Seni sevmek, ruhta izi kalmış yaraları başka bedenlerle gizleme çabasından mı ibaretti? Farkındayım, en başından beri izi kapanmayan yaraların boşlukları üzerinde umarsızca gezdim sana sahip olabilmek, sana ait olabilmek için. Sebepsizce vazgeçebilme yetin de bundan kaynaklanıyordu. Zordu kabullenmek. Sana hak vermek, haksızlığa haksızlık olurdu. Çünkü sen çoktan yargılamıştın beni aşk mahkemende. Ve ne sonum başından belliydi sana varış noktam sandığım bitişte. Bunun adı seni sevmek değil, hayatımın en güzel zamanları diye tanımladığım aşk sarhoşluğumda kendimi aldatmak olmuştu. Ne zaman baksam kıyılarıma, kırık deniz dalgalarında kendimi değil, senin yüzünü gördüm bu zamana dek.
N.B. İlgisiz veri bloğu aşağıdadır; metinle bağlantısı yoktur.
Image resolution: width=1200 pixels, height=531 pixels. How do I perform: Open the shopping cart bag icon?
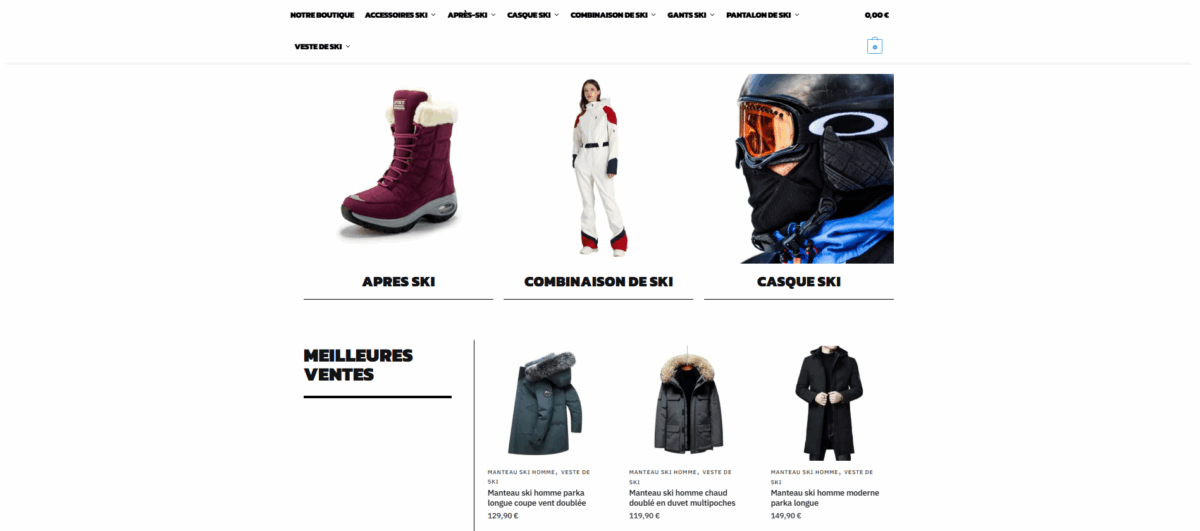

Öyle bir gittin ki, sessizce. Fark etmedim bile gittiğini.
Gittin.
Seni sevmek, hayatıma yabancı gibi uzaktan bakmak oldu. Benimle olmadığın zamanlarda o masum yüzünün ve saçlarının başları tarafından öpülmesine itiraz ederek sayıklayıp uyanmak, adını tekrarlarla gökyüzüne ulaştırmak oldu seni sevmek. Geceleri, sana hasret odamın yatağında sensizlik kâbusları görürken ter içinde uyanmak, kendimin bile affetmediği bir bencillikle, kalbindeki tek aşkın benimki olması için gözyaşları içinde tanrıya yalvarmak oldu. Seni yasak bir aşk gibi gözlerden uzakta, rutubetli duvarlar arasında yaşamak oldu sevmek. Bu kadar sessizlik içinde sessizce gidişindi anlamsızca sana bağırmak, haykırmak, ağlamanın nedeni Sonra çaresizliğe hapsolmuş pişmanlıkla sana tekrar sarılmak oldu tüm yapabildiğim.
Uykunda öpüyorum seni, kötülüklerden uzak, en masum halinle. Senin için bir şey yapamayışımdaki duraktayım hala. Bazen küllükte saklıyorum seni. Tütündeki dumanda buluyorum seni. Başıboş kalmış çaresizliğin ortalarlarında gezinirken masumiyetindeki güzellikte buluyorum kendimi. Seni sevginden uyandıramam.